**STATED GOAL A**
Output the sarcasm passage in full, word for word.

**SOURCE PASSAGE**
Keywords

Adoption of business tactics based on the reviews and discussions in social media has gained much importance in recent times. The sentiments of the stakeholders are taken into consideration during planning and decision making. Sentiments can be classified as positive, negative, and neutral. The algorithms available for sentiment analysis focus mostly on availability of positive deviated words or phrases. Majority of sentiment analysis algorithms are likely to fail in case of the presence of sarcasm in the text. The presence of sarcasm in the textual data such as tweets, reviews and discussions pose challenges to the automated systems for identifying actual sentiment [10]. In the textual data, detection of sarcasm is tough due to the lack of intonation and facial expressions. In fact, according to the BBC report, the U.S. Secret Service was looking for a software system that could detect sarcasm in social media data [2]. Therefore, an automated system is required for sarcasm detection in the text.

Due to the restriction on tweet’s length (140 characters), users’ often use symbolic notations such as smilies, emoticons, @User, etc. to accommodate more information. While posting a tweet, people often include videos, images, #hashtag, etc. along with text to indicate context of text in tweet. These context shows more visual information which cannot be demonstrated through text. To make the tweet as self-explanatory, few more features are added by the users, such as #trending, @User, RT, etc. These features of tweets make it unique over other social media text. According to Davidov et al. [7], around 20–25% of tweets are falls into one of the following three categories after downloading it from Twitter.

  1. 1.

    A tiny tweet having a length upto three or four words.

  2. 2.

    A tweet contains only handles, i.e., @, RT, URL, and #tag.

  3. 3.

    An indirect tweet which depends on either videos or images to conveys the theme of the tweet.

In this article, these tweets are referred to as null tweets which often miss the important features within a tweet in the context of sarcasm detection. The context within a tweet may be topical, historical, temporal, or situational [1, 8, 9, 13]. The conventional method of collecting sarcastic tweets is hashtag based distant supervision using #sarcasm and #sarcastic.

**INPUT RECORDS**
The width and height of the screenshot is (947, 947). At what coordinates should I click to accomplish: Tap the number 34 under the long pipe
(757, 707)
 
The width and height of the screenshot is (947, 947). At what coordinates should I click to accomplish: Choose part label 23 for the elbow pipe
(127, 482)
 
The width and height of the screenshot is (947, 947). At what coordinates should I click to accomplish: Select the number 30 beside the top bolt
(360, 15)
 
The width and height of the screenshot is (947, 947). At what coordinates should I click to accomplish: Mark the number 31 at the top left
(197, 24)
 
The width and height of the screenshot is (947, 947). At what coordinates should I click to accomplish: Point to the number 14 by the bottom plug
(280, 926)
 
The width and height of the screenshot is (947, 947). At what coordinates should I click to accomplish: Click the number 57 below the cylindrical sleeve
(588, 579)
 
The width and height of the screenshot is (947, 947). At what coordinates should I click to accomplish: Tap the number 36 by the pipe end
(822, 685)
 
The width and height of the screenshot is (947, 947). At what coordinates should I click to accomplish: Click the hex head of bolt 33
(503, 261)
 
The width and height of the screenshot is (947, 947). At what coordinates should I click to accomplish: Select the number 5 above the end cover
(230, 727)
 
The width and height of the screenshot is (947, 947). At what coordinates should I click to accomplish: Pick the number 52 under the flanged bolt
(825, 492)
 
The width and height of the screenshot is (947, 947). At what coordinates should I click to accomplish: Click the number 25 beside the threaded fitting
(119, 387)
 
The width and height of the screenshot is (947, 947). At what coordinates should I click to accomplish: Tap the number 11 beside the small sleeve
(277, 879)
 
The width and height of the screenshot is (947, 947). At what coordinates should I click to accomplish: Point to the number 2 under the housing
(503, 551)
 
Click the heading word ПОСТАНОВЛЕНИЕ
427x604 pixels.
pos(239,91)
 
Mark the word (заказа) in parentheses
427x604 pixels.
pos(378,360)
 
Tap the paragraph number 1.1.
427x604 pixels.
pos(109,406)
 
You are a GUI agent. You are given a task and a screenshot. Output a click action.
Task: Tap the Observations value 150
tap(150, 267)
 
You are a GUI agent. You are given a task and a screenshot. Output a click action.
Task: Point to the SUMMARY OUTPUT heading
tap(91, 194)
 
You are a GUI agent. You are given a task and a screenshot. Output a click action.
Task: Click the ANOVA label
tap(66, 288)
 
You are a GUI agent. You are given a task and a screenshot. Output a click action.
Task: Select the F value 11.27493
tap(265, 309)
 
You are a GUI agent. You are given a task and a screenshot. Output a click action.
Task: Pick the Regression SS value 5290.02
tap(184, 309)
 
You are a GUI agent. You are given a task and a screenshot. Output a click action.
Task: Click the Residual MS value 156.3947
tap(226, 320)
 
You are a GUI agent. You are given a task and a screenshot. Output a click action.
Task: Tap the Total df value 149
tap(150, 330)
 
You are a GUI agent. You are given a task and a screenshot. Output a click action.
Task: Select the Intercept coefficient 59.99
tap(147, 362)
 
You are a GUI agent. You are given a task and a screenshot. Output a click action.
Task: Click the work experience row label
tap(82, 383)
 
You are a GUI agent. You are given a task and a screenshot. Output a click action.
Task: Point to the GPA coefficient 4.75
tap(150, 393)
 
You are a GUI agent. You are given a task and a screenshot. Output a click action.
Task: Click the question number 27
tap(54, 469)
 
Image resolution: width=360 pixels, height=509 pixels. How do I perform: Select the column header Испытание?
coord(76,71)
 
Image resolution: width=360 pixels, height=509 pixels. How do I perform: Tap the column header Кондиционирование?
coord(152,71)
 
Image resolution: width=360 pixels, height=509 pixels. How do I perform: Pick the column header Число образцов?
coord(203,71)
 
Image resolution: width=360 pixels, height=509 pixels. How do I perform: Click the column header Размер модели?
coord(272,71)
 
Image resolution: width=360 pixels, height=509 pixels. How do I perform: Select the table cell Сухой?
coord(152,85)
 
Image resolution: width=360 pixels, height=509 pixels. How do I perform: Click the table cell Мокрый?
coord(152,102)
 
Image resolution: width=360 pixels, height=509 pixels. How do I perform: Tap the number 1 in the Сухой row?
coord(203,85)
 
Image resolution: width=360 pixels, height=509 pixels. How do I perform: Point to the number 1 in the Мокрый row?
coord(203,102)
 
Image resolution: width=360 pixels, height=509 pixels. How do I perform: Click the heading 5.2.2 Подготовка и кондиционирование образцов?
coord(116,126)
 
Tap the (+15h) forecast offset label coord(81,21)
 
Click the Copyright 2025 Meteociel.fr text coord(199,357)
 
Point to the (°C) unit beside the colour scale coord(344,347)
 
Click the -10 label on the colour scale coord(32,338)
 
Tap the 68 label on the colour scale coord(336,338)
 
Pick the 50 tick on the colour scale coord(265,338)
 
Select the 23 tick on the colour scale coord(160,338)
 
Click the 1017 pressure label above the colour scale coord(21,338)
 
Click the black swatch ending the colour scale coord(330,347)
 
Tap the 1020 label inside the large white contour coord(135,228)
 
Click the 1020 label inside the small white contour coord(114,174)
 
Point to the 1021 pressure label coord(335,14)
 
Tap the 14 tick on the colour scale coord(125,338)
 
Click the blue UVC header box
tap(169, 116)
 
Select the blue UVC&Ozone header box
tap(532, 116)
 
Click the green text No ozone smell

**STATED GOAL B**
Reproduce the rows between the line containing "the top left" and the line containing "tap(150, 267)", inclusive, requests included. Shift every coordinate in their answers by adding 150 to it, and give only those rows.

**SOLUTION A**
Keywords

Adoption of business tactics based on the reviews and discussions in social media has gained much importance in recent times. The sentiments of the stakeholders are taken into consideration during planning and decision making. Sentiments can be classified as positive, negative, and neutral. The algorithms available for sentiment analysis focus mostly on availability of positive deviated words or phrases. Majority of sentiment analysis algorithms are likely to fail in case of the presence of sarcasm in the text. The presence of sarcasm in the textual data such as tweets, reviews and discussions pose challenges to the automated systems for identifying actual sentiment [10]. In the textual data, detection of sarcasm is tough due to the lack of intonation and facial expressions. In fact, according to the BBC report, the U.S. Secret Service was looking for a software system that could detect sarcasm in social media data [2]. Therefore, an automated system is required for sarcasm detection in the text.

Due to the restriction on tweet’s length (140 characters), users’ often use symbolic notations such as smilies, emoticons, @User, etc. to accommodate more information. While posting a tweet, people often include videos, images, #hashtag, etc. along with text to indicate context of text in tweet. These context shows more visual information which cannot be demonstrated through text. To make the tweet as self-explanatory, few more features are added by the users, such as #trending, @User, RT, etc. These features of tweets make it unique over other social media text. According to Davidov et al. [7], around 20–25% of tweets are falls into one of the following three categories after downloading it from Twitter.

  1. 1.

    A tiny tweet having a length upto three or four words.

  2. 2.

    A tweet contains only handles, i.e., @, RT, URL, and #tag.

  3. 3.

    An indirect tweet which depends on either videos or images to conveys the theme of the tweet.

In this article, these tweets are referred to as null tweets which often miss the important features within a tweet in the context of sarcasm detection. The context within a tweet may be topical, historical, temporal, or situational [1, 8, 9, 13]. The conventional method of collecting sarcastic tweets is hashtag based distant supervision using #sarcasm and #sarcastic.

**SOLUTION B**
The width and height of the screenshot is (947, 947). At what coordinates should I click to accomplish: Mark the number 31 at the top left
(347, 174)
 
The width and height of the screenshot is (947, 947). At what coordinates should I click to accomplish: Point to the number 14 by the bottom plug
(430, 1076)
 
The width and height of the screenshot is (947, 947). At what coordinates should I click to accomplish: Click the number 57 below the cylindrical sleeve
(738, 729)
 
The width and height of the screenshot is (947, 947). At what coordinates should I click to accomplish: Tap the number 36 by the pipe end
(972, 835)
 
The width and height of the screenshot is (947, 947). At what coordinates should I click to accomplish: Click the hex head of bolt 33
(653, 411)
 
The width and height of the screenshot is (947, 947). At what coordinates should I click to accomplish: Select the number 5 above the end cover
(380, 877)
 
The width and height of the screenshot is (947, 947). At what coordinates should I click to accomplish: Pick the number 52 under the flanged bolt
(975, 642)
 
The width and height of the screenshot is (947, 947). At what coordinates should I click to accomplish: Click the number 25 beside the threaded fitting
(269, 537)
 
The width and height of the screenshot is (947, 947). At what coordinates should I click to accomplish: Tap the number 11 beside the small sleeve
(427, 1029)
 
The width and height of the screenshot is (947, 947). At what coordinates should I click to accomplish: Point to the number 2 under the housing
(653, 701)
 
Click the heading word ПОСТАНОВЛЕНИЕ
427x604 pixels.
pos(389,241)
 
Mark the word (заказа) in parentheses
427x604 pixels.
pos(528,510)
 
Tap the paragraph number 1.1.
427x604 pixels.
pos(259,556)
 
You are a GUI agent. You are given a task and a screenshot. Output a click action.
Task: Tap the Observations value 150
tap(300, 417)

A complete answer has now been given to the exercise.